For more context, this is part of a parametric equation problem, where $x(t) = \frac{(2+t)}{(1+t)}$ and $y(t) = \frac{1}{(1+t)^3} +1 $. The solution from my instructor is that $y = (x-1)^3 + 1$, with the $x$ equation simplifying to $1 + \frac{1}{(1+t)}$. I just don't understand that one step. Am I missing something?
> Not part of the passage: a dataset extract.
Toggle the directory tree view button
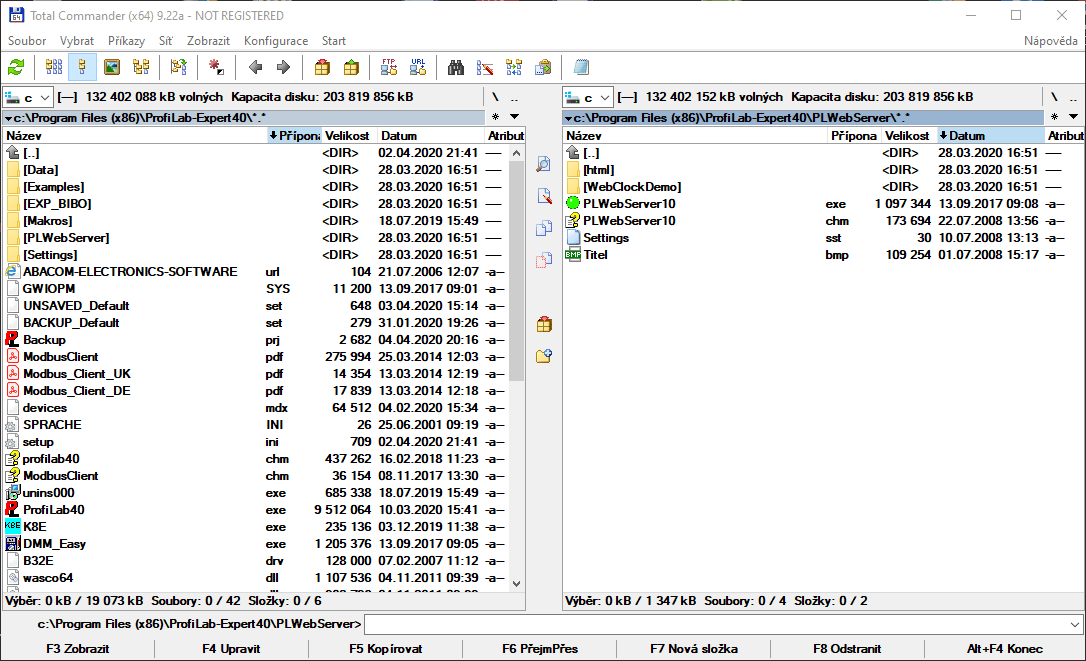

Also, I'm extremely new to the forums. So, if I messed up formatting or purely just content, I am deeply sorry and would love to know what to do to fix it or what to do next time.

Thanks for any help!

Answer 1

$$\frac{2+t}{1+t}=\frac{1+1+t}{1+t}=\frac{1}{1+t}+\frac{1+t}{1+t}=\frac{1}{1+t}+1$$

Answer 2

A good way to prove that two things are equal is to prove that their difference is zero. In this approach, the task of a "convenient manipulation" is replaced by a "pure simplification" and thus the work becomes easier: $$\frac{2+t}{1+t} - \left(1 + \frac{1}{1+t}\right)=\frac{2+t}{1+t}- \frac{1}{1+t}-1=\frac{2+t-1}{1+t}-1=1-1=0.$$

Note that in the Zachary Selk's answer (that proves the equality directly instead of computing the difference) there are two convenient manipulations:

• write $2$ as $1+1$ (instead of $3-1$, for example).
• write $\frac{1+1+t}{1+t}$ as $\frac{1}{1+t}+\frac{1+t}{1+t}$ (instead of $\frac{1+1}{1+t}+\frac{t}{1+t}$, for example).

To consider the difference is more effective especially if we don't know a priori that the equality is valid. However, a "direct proof" usually is more elegant.

Answer 3

We have $$(1+t)\left(1+\frac{1}{1+t}\right) = (1+t) + 1 = 2+t.$$ Now divide both sides by $1+t.$